Only the lines from the one containing "Screen dimensions: 1103x527" through the end of the records should be retyped, exactly and including both ends; pictures stay out.

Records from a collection
───

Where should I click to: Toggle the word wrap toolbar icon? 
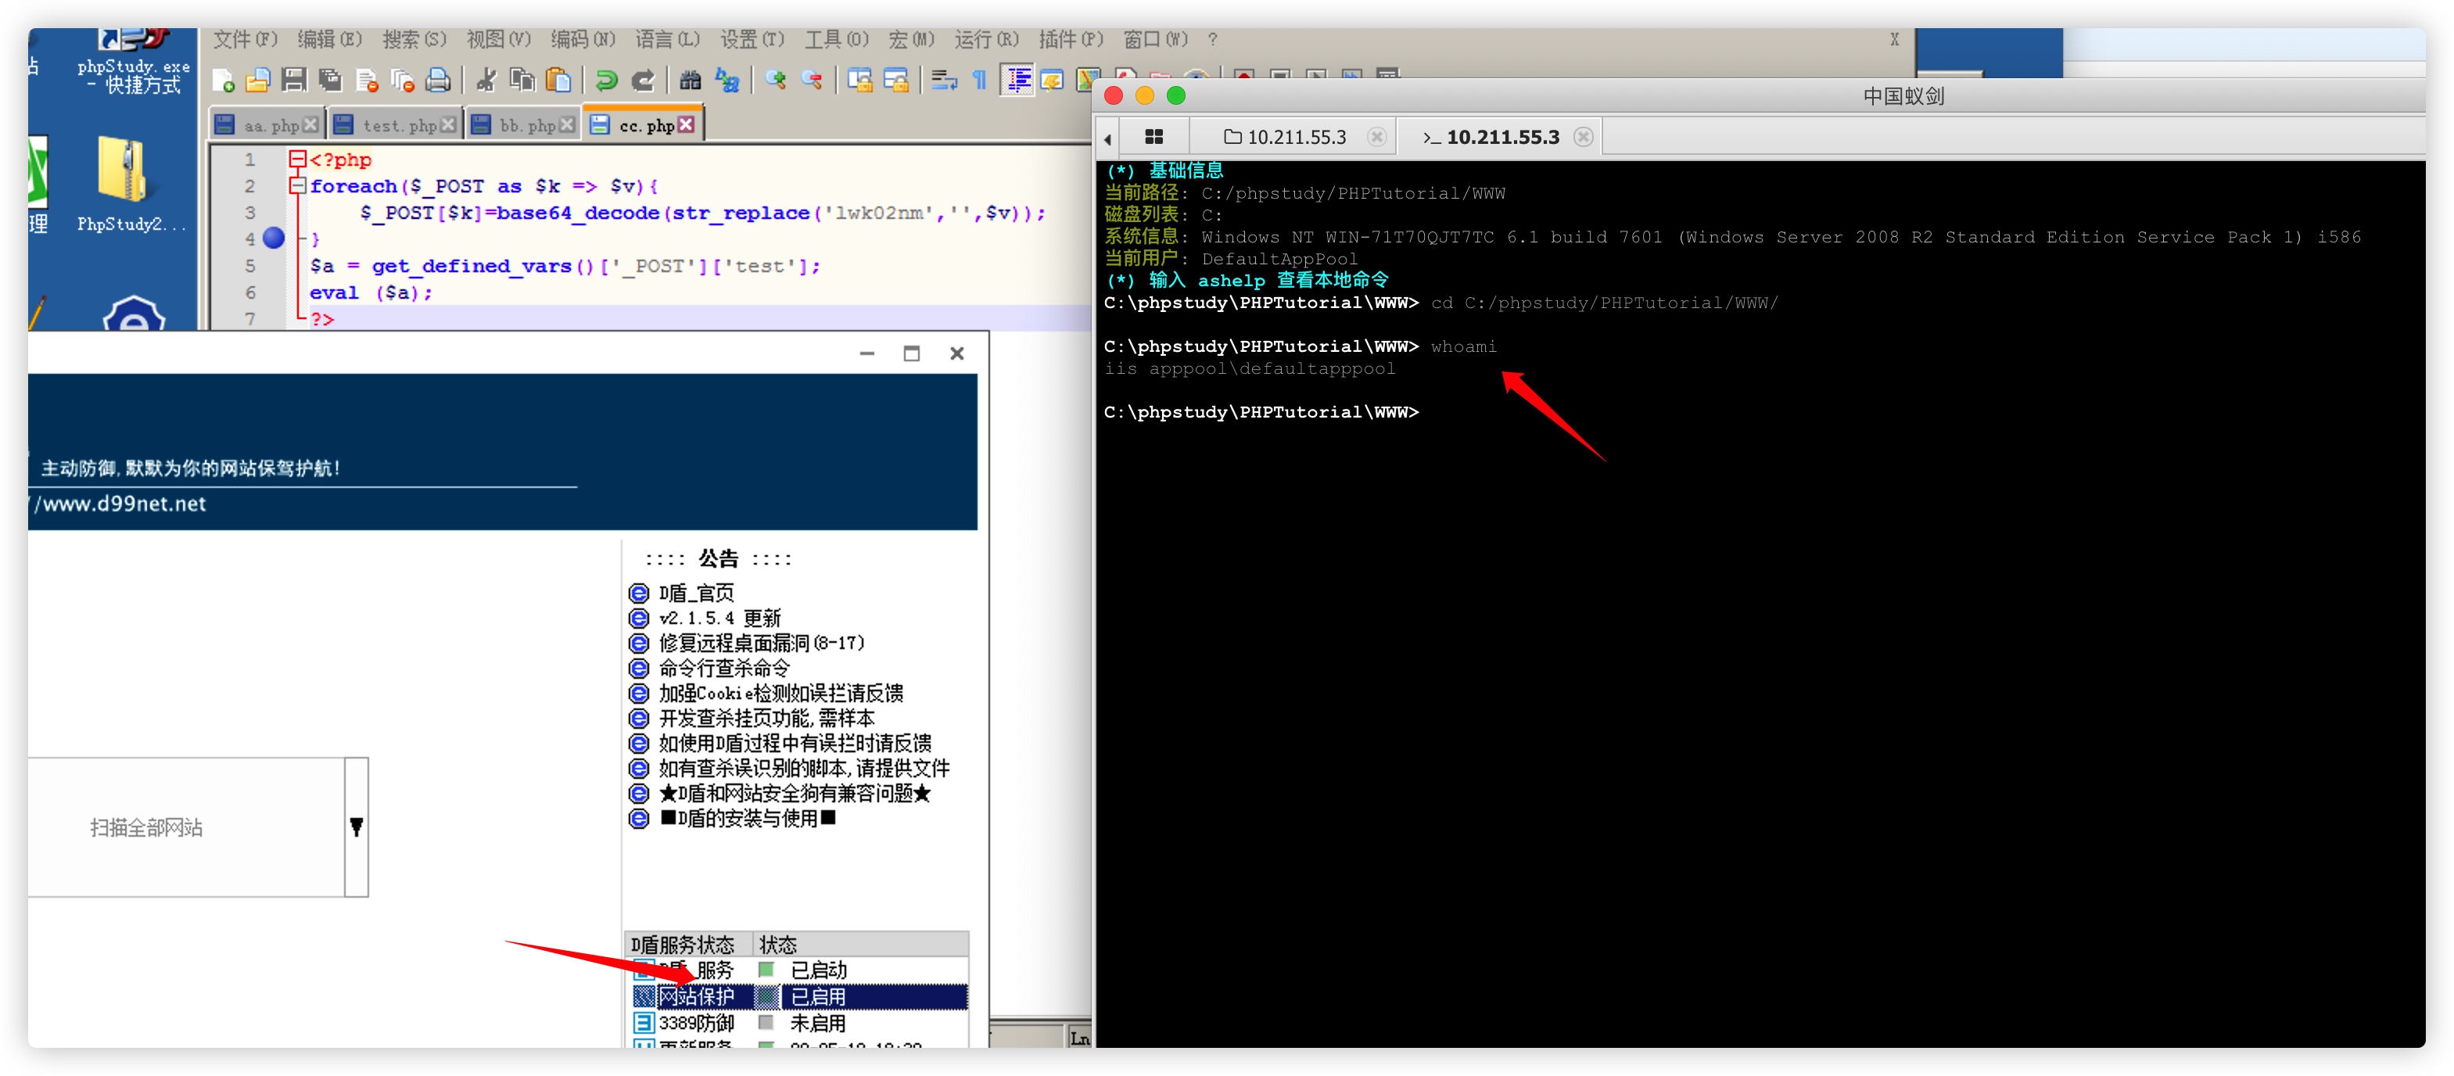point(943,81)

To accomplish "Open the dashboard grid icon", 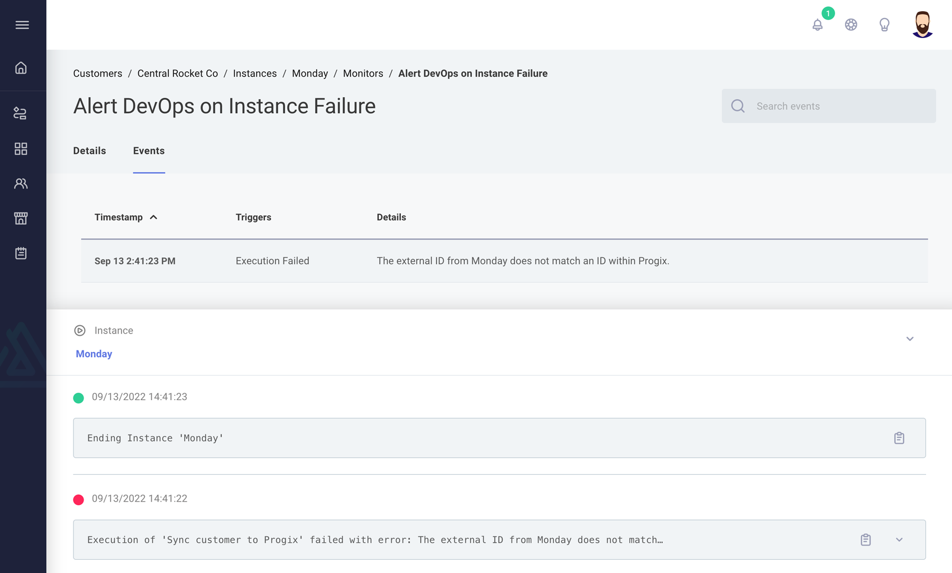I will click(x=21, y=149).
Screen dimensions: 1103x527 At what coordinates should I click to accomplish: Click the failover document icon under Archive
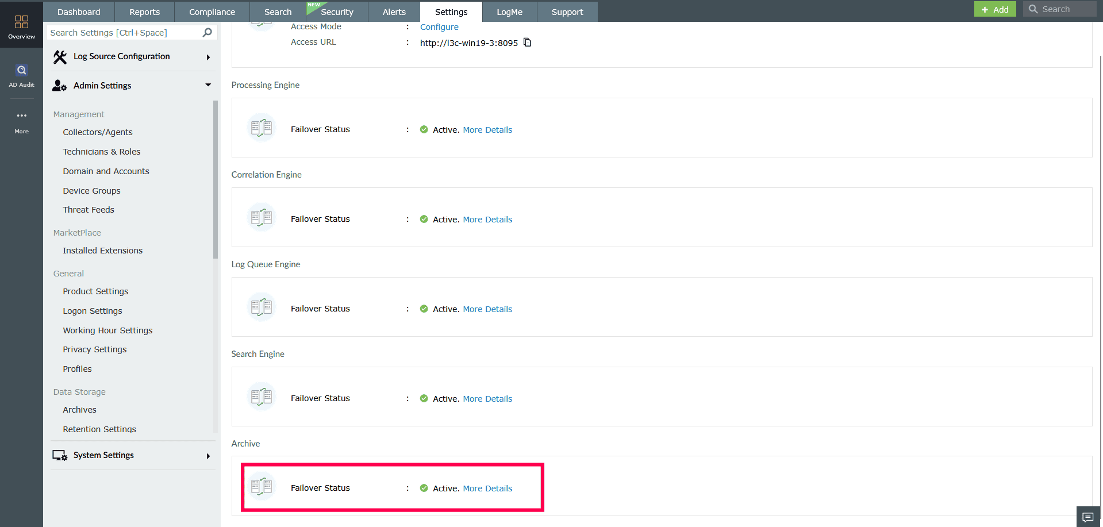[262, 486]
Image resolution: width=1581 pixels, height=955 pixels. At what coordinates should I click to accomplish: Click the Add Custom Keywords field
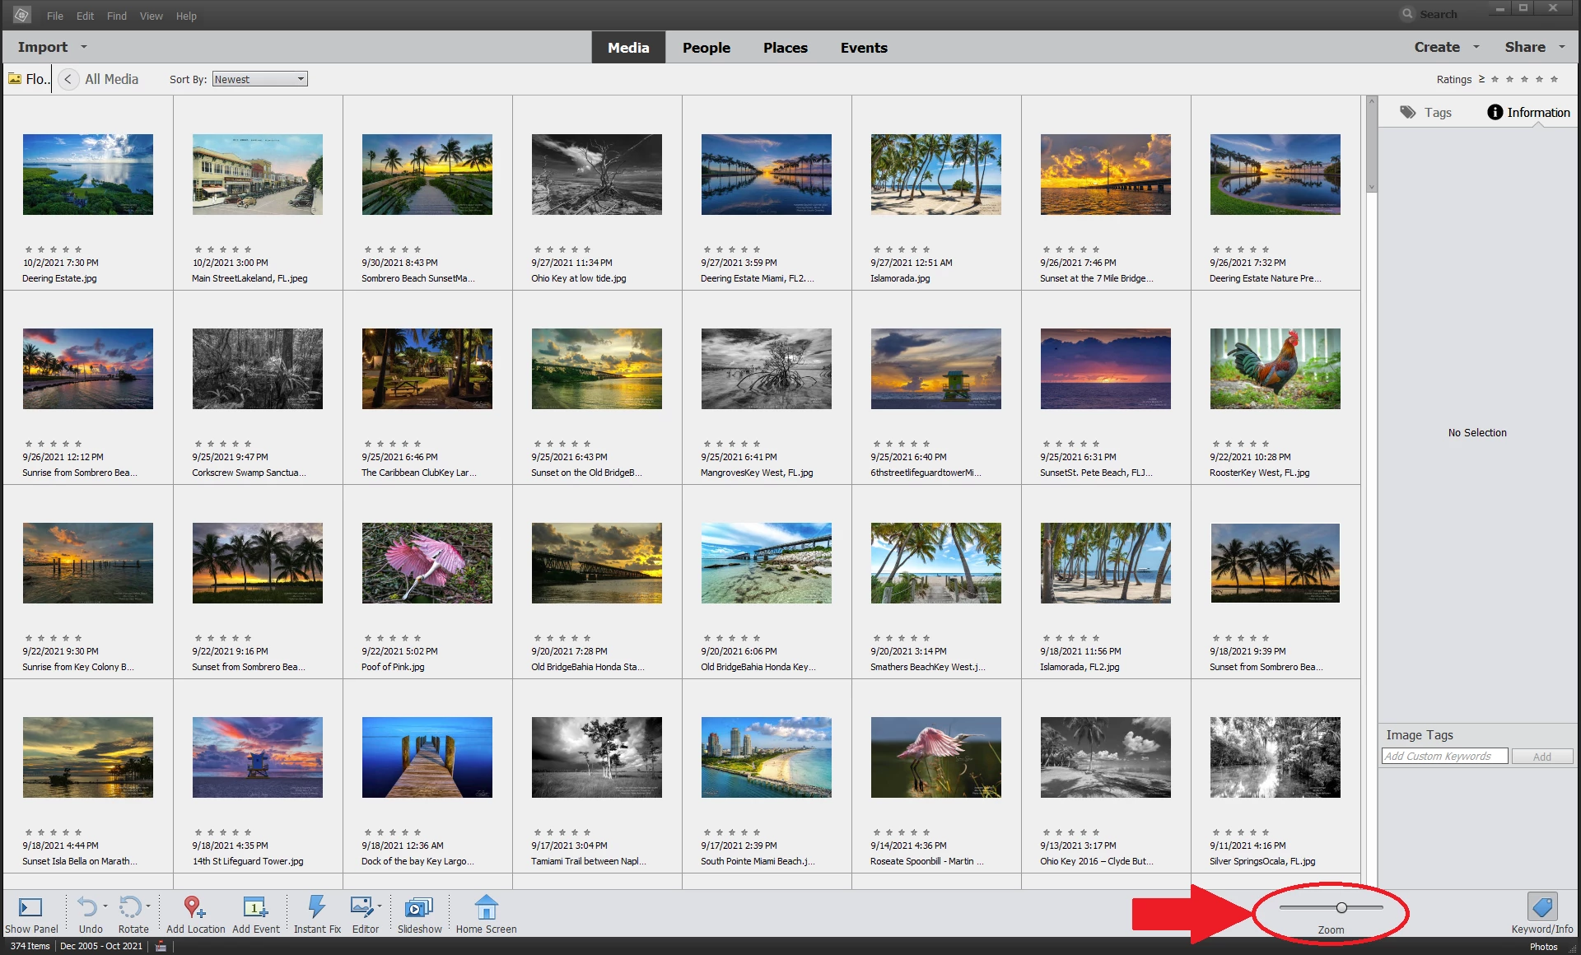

───

Finished exercise
Screen dimensions: 1103x527 At what coordinates should I click to accomplish: Click the failover document icon under Archive
[262, 486]
Image resolution: width=1581 pixels, height=955 pixels. At what coordinates should I click to accomplish: Click the Add Custom Keywords field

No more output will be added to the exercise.